This article presents findings from an evaluation of the Robert Wood Johnson Foundation's Jobs to Careers: Transforming the Front Lines of Health Care Initiative. The Jobs to Careers Initiative aimed to increase the quality of community health workers in community centers across the country.
The authors conducted semi-structured interviews with 229 individuals at five community health centers between 2007 and 2010, including administrators, community health workers, and community health supervisors. The authors also conducted surveys of community health workers at the beginning and end of the initiative.
- Significant barriers hamper the education, training and well-being of community health workers. These obstacles include low wages, high burnout rates, low education levels, language barriers, lack of systematic workforce development programs, and at times antagonistic relationships between community health workers and their supervisors.

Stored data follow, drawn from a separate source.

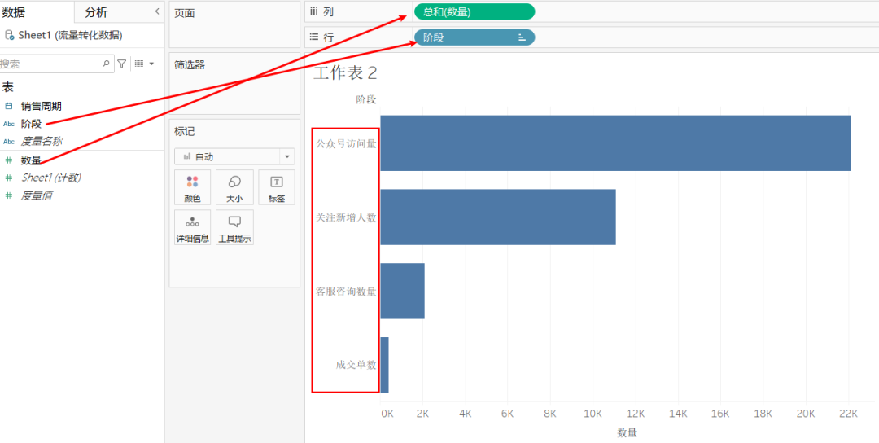Click the 颜色 (Color) marks card button
This screenshot has height=443, width=879.
[192, 187]
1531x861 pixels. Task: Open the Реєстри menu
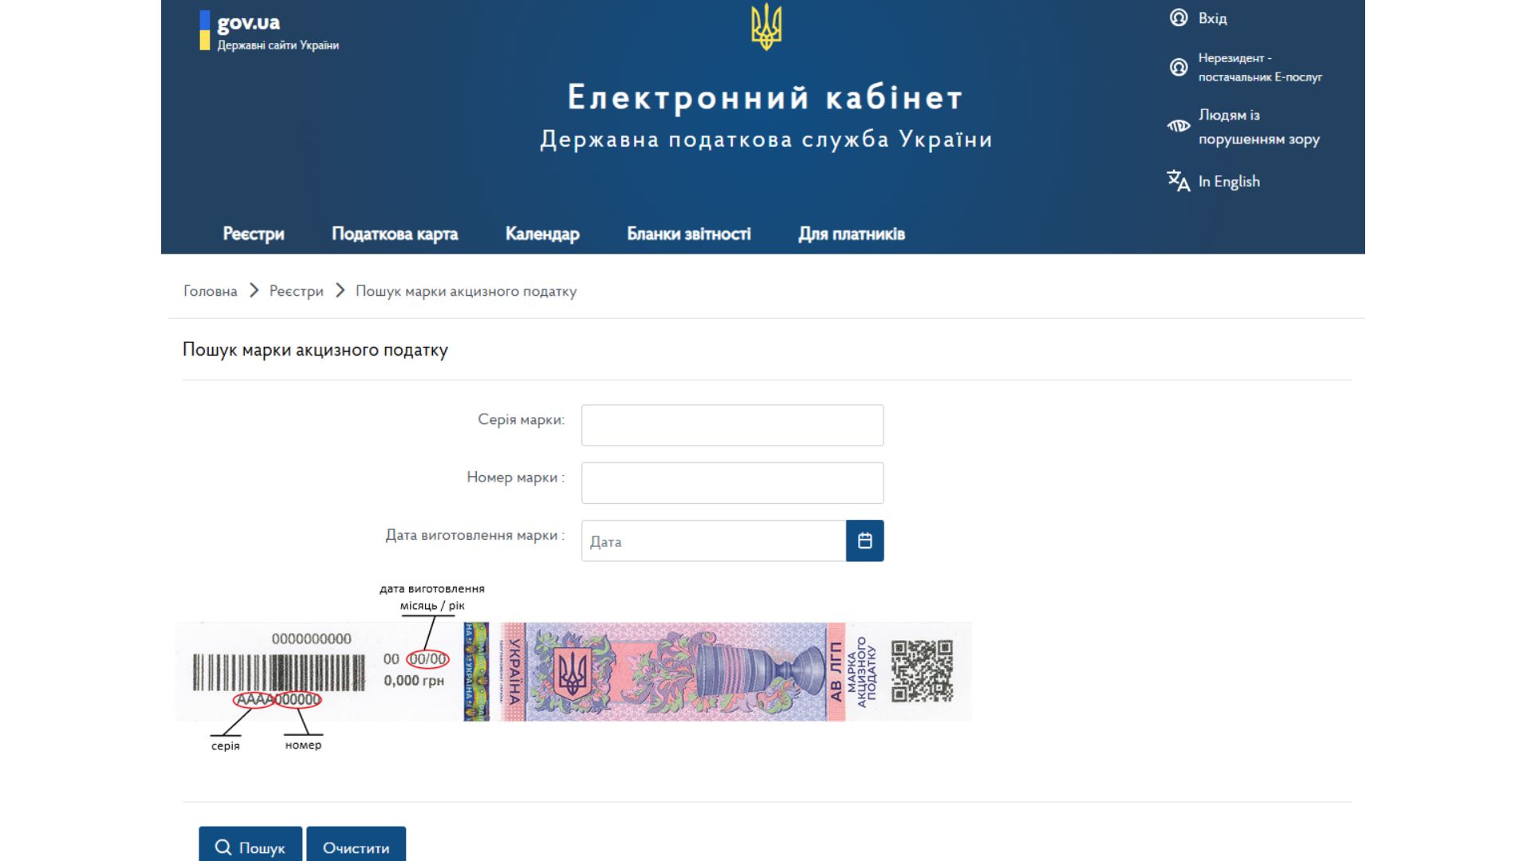(x=254, y=234)
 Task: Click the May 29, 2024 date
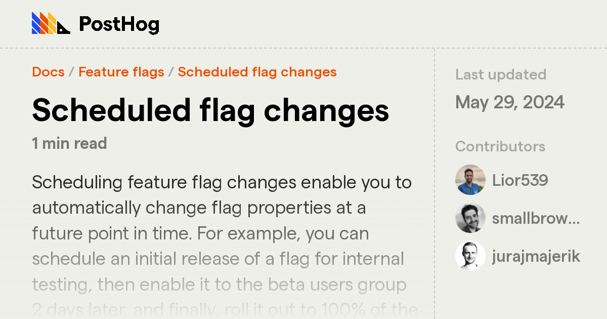click(510, 102)
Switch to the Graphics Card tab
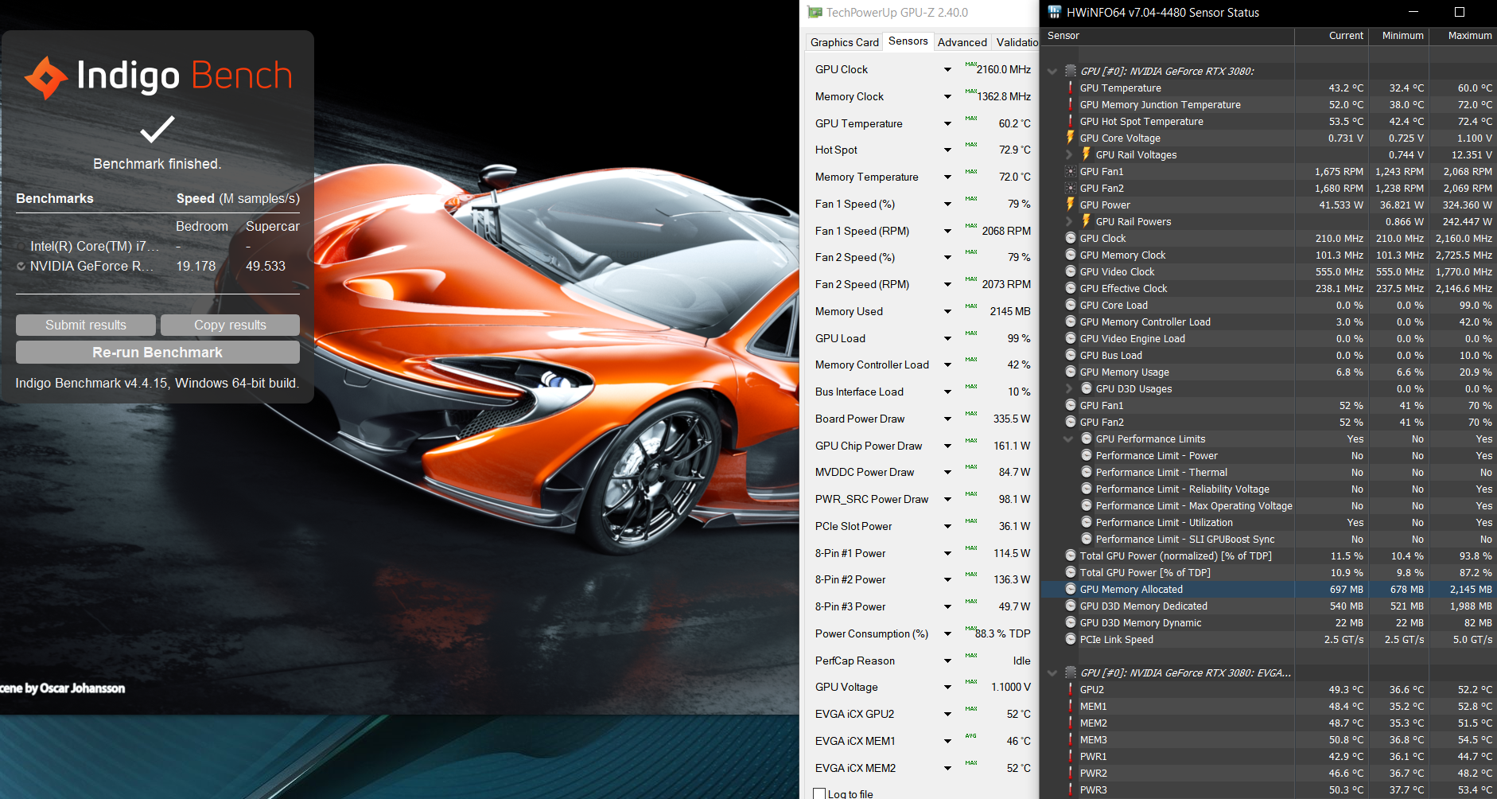Viewport: 1497px width, 799px height. point(844,42)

- The Jobs to Careers Initiative resulted in improvements to community health workers’ financial, educational and psychological status. Sixty-seven percent of workers received a raise during the time period studied; 21 percent were promoted; and 46 percent received college credits. Both workers and supervisors reported increased job performance among community health workers.
- Keys to success included designated and paid time for workforce training classes, tuition advancement rather than reimbursement, and formal onsite education structures.
As the need for well-trained and stable health care workers increases, lessons from Jobs to Careers Initiative may be used to strengthen the community health workforce.